Tough Times Ahead for Fishers and the Fisheries Industry as Quotas on Important Stocks are Set to Decrease

“The fisheries industry on land has had several difficult years in the past two decades. Next year is reminiscent of 1999-2008 when the quotas were historically low. However, frozen fish was not exported in such a large proportion as it is now. Hence, the industry had access to more raw materials,” explains Eliassen in Norfra.

He also believes it will be tough for the fishers.

“Next year will be the first year since 2003, I believe, that the fisheries will not go up and forward.”

“The fishers have made it out relatively okay from these ups and downs regarding quotas since the raw materials prices often compensate for smaller quotas and vice versa. But next year, it does not look that easy,” he adds.

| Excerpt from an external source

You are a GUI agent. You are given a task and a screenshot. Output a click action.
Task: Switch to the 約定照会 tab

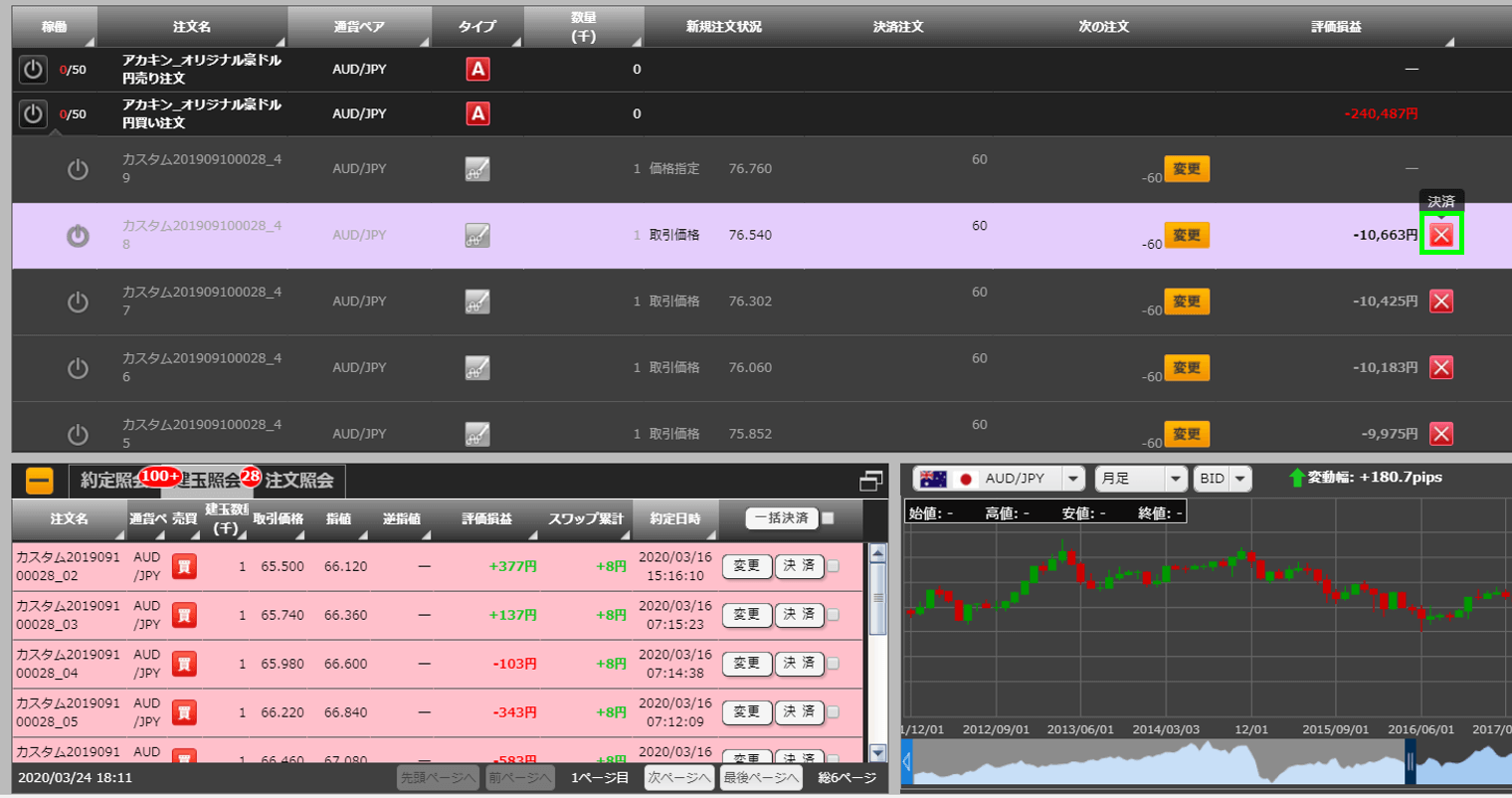(x=111, y=481)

Worries about the cod stock

What is most worrying regarding the quota reduction for cod?

“It is worrying that there has been poor recruitment despite such a big stock,” says Heggebø of the Norwegian Fishermen’s Association.

He explains that recruitment means there have not been registered strong, new year classes of cod in the past years; the fish has not reached an age where it is measured and counted as part of the stock estimates.

“This is very worrying.”

“In addition, many of our members will have tough times ahead. Luckily, we have many good years behind us, and I hope this can contribute to being more prepared for some tougher years,” he adds.

Many young people have recently stepped into the fisheries sector and invested a lot in boats and quotas – what do you think about that situation?

“That can be very challenging, especially for those who have big commitments. Several things are happening at once now: reduced quotas, lower income, higher interest rates, and generally higher operations costs regarding fuel and prices that have gone up the past years,” explains the association leader.